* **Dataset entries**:
_____

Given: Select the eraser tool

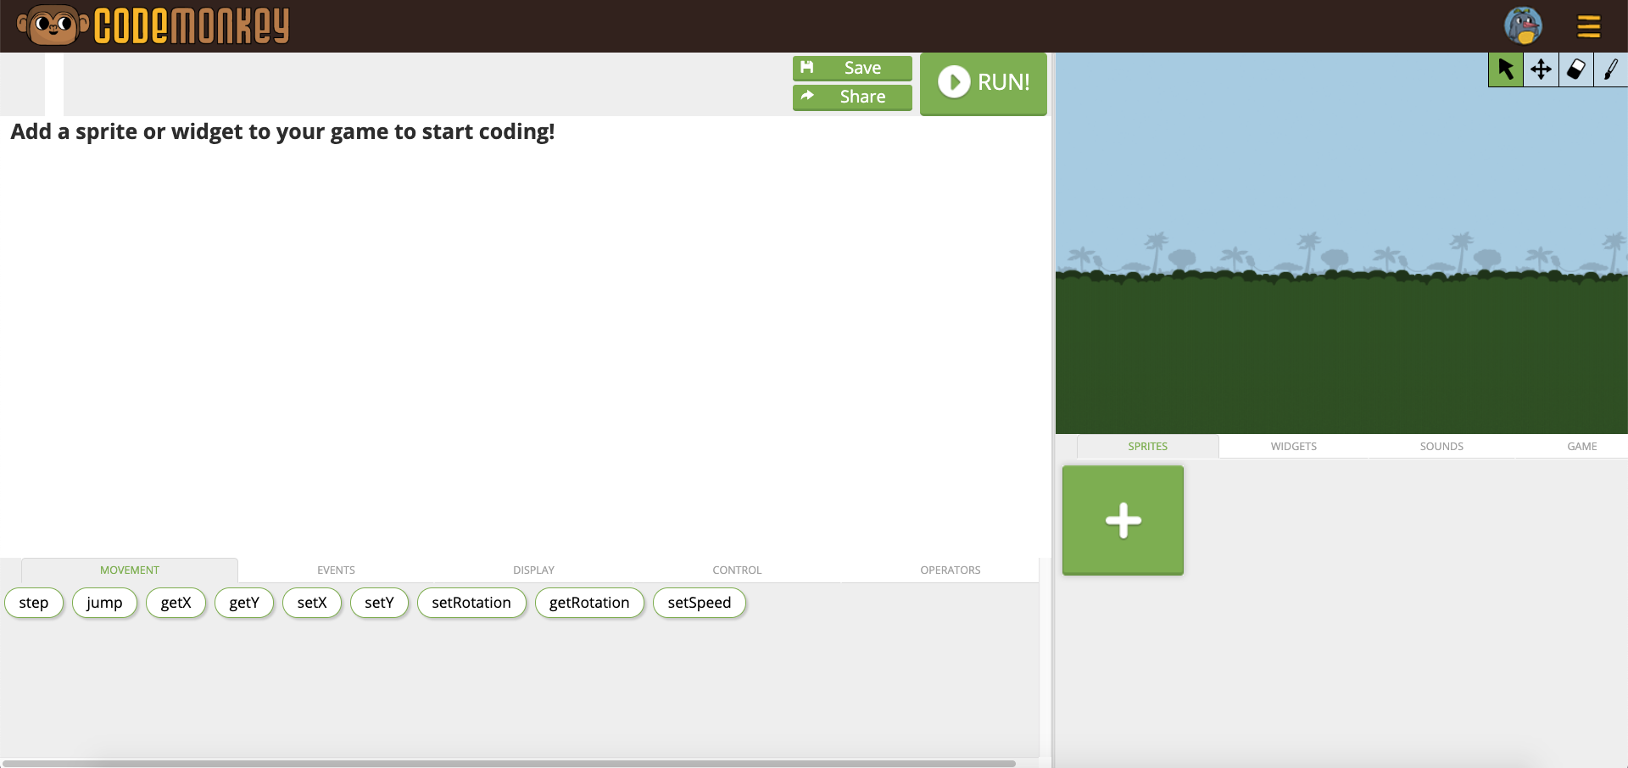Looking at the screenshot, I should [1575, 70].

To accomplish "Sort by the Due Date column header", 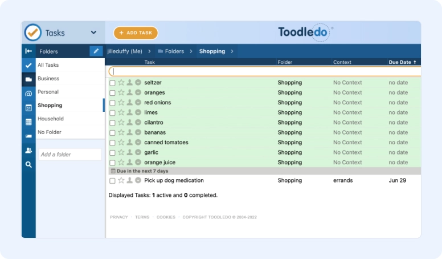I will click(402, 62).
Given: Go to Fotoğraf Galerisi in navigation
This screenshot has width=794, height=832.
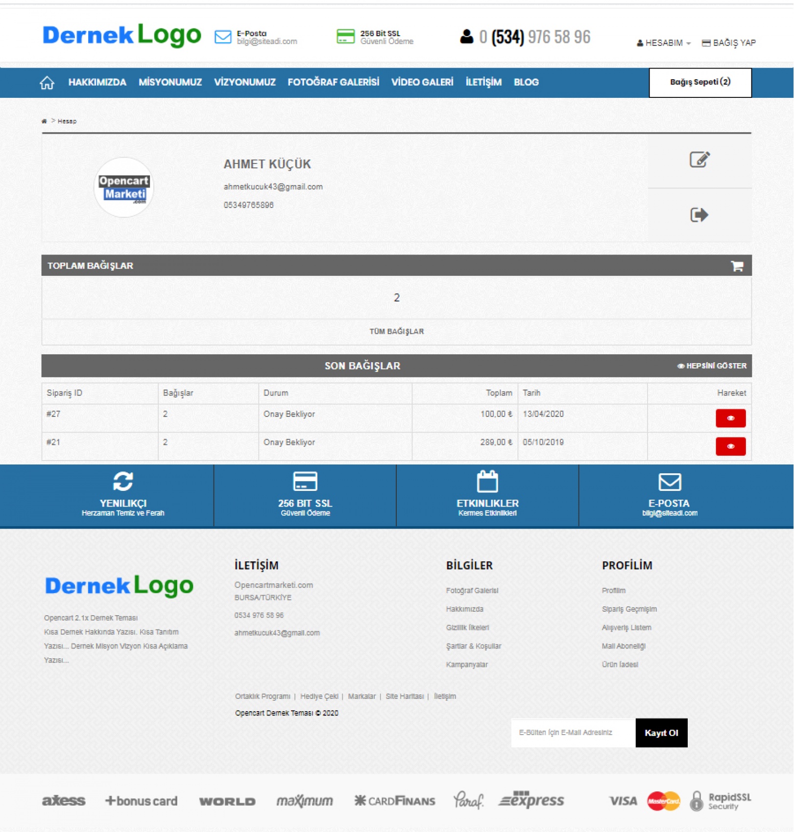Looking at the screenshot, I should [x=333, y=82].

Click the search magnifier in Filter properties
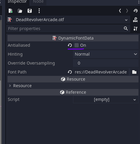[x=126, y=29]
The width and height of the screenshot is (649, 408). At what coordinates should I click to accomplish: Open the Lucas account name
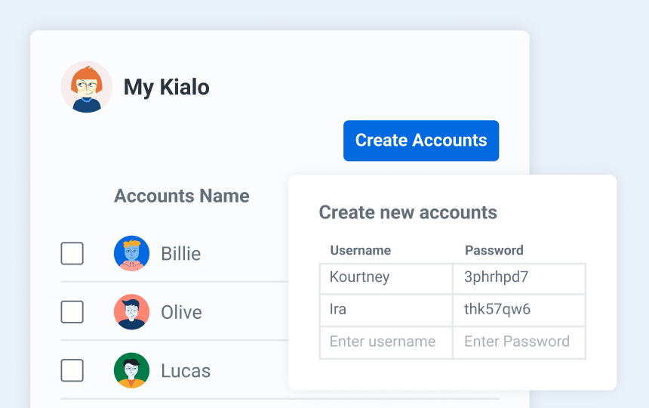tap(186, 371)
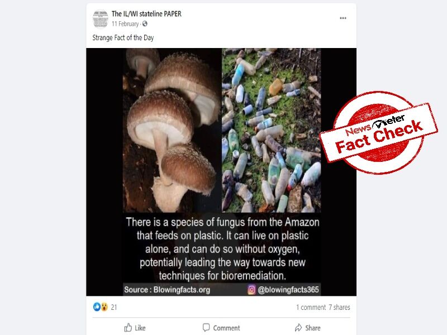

_____

* **Activity**: Write out exactly the lines from the one containing "The width and" to the last line of the records above, both included, and leave out any pictures.

* **Task output**:
The width and height of the screenshot is (649, 408). At what coordinates should I click to accomplish: Open the Lucas account name
tap(186, 371)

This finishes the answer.